## Exercise requirements
The records below must be transcribed exactly. Do not include the pictures.

[Stored data entries]
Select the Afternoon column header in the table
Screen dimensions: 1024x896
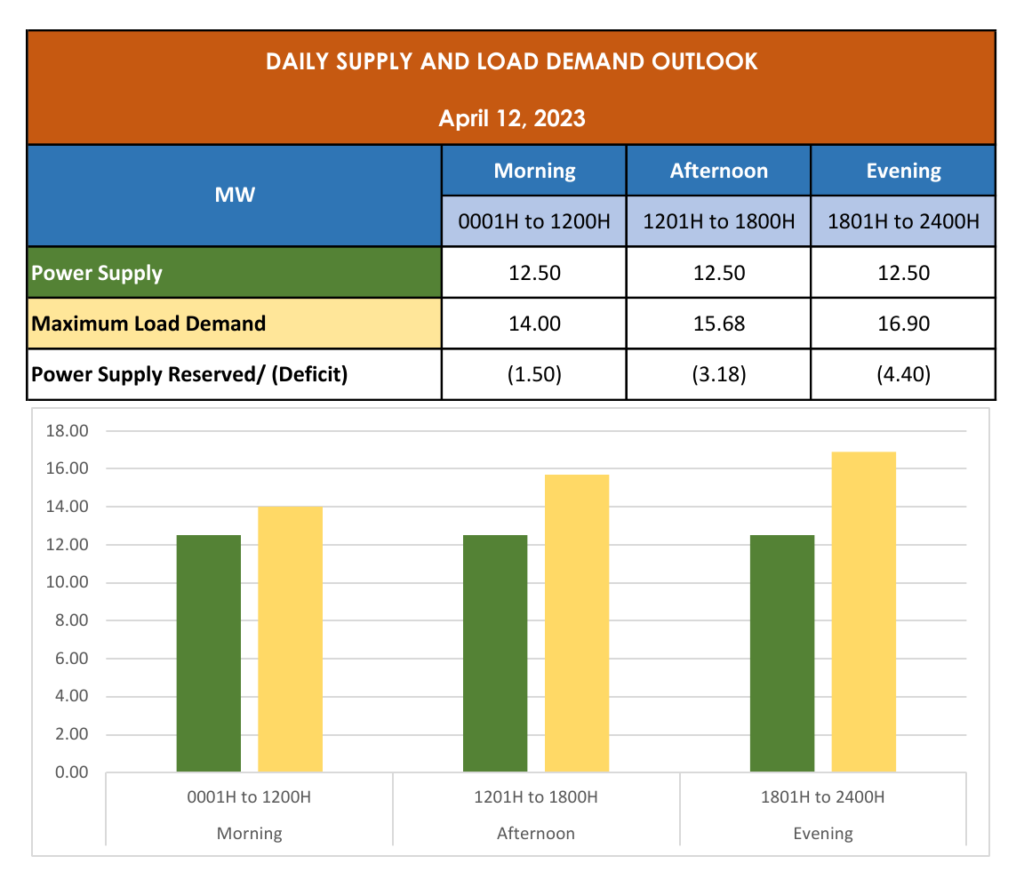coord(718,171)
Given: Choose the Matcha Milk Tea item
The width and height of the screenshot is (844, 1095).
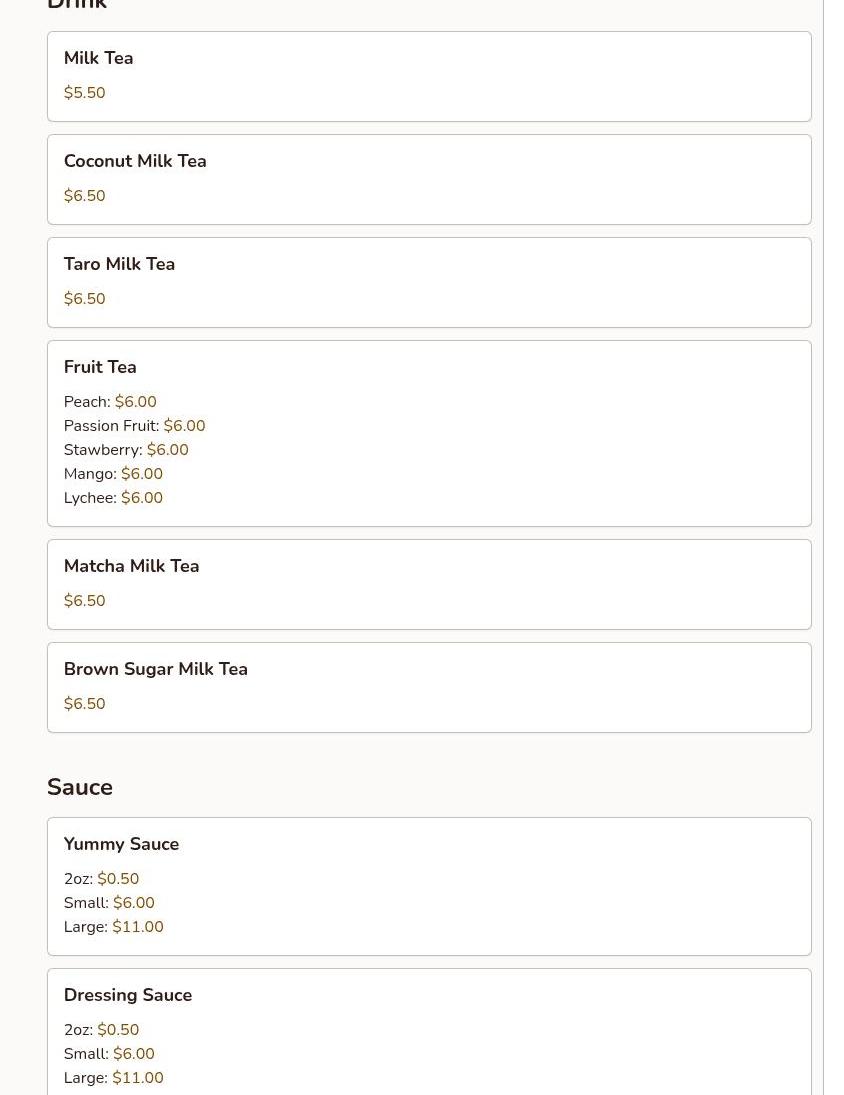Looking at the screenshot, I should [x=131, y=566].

## Exercise solution
Select the Afternoon column header in the table
Screen dimensions: 1024x896
coord(718,171)
Given: Choose the Matcha Milk Tea item
The width and height of the screenshot is (844, 1095).
Looking at the screenshot, I should [x=131, y=566].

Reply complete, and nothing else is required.